## REQUIRED WORK
For the data below, restate word for word only the lines from the line containing "Given: Open the 1D aggregate dropdown" through the line containing "The width and", both ends included.
::: PROVIDED DATA :::
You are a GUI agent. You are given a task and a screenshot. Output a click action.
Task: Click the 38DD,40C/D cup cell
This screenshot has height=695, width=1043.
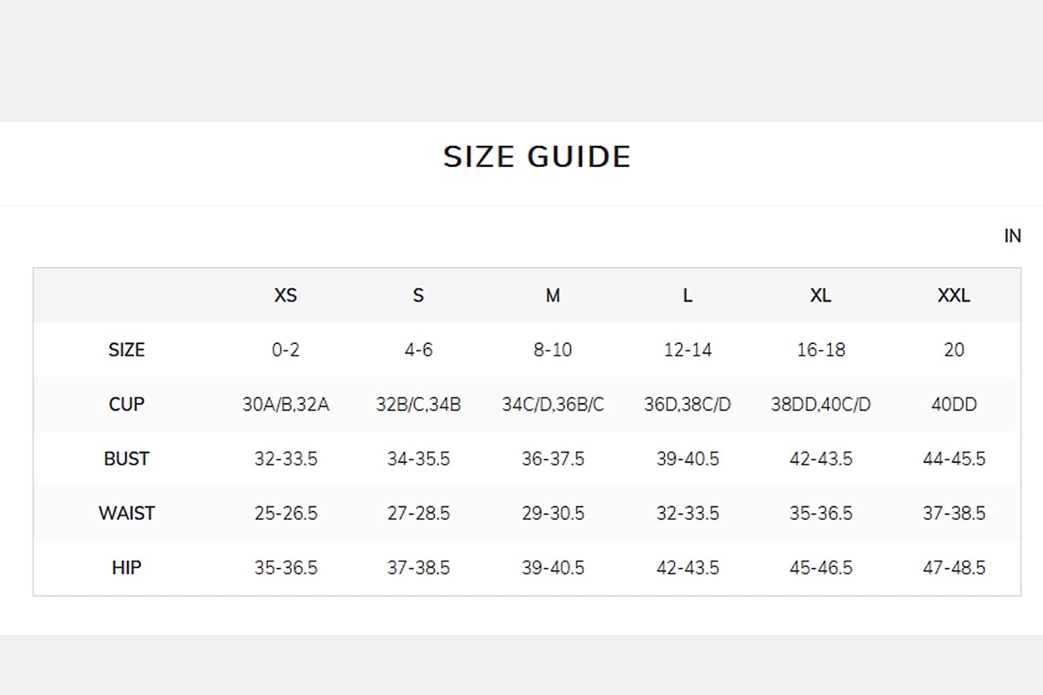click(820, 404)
:::
::: PROVIDED DATA :::
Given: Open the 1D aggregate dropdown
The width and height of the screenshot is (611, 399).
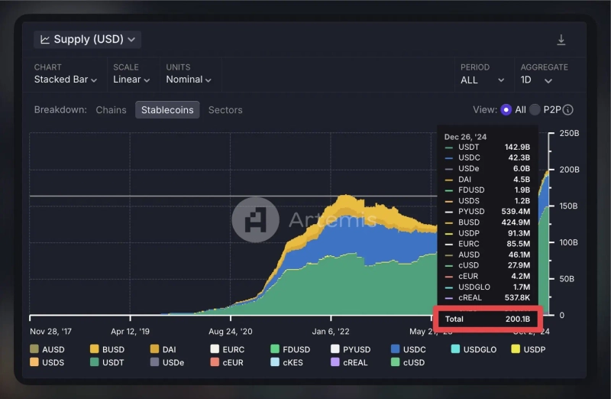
:::
## ANSWER TO THIS EXERCISE
Given: Open the 1D aggregate dropdown
The width and height of the screenshot is (611, 399).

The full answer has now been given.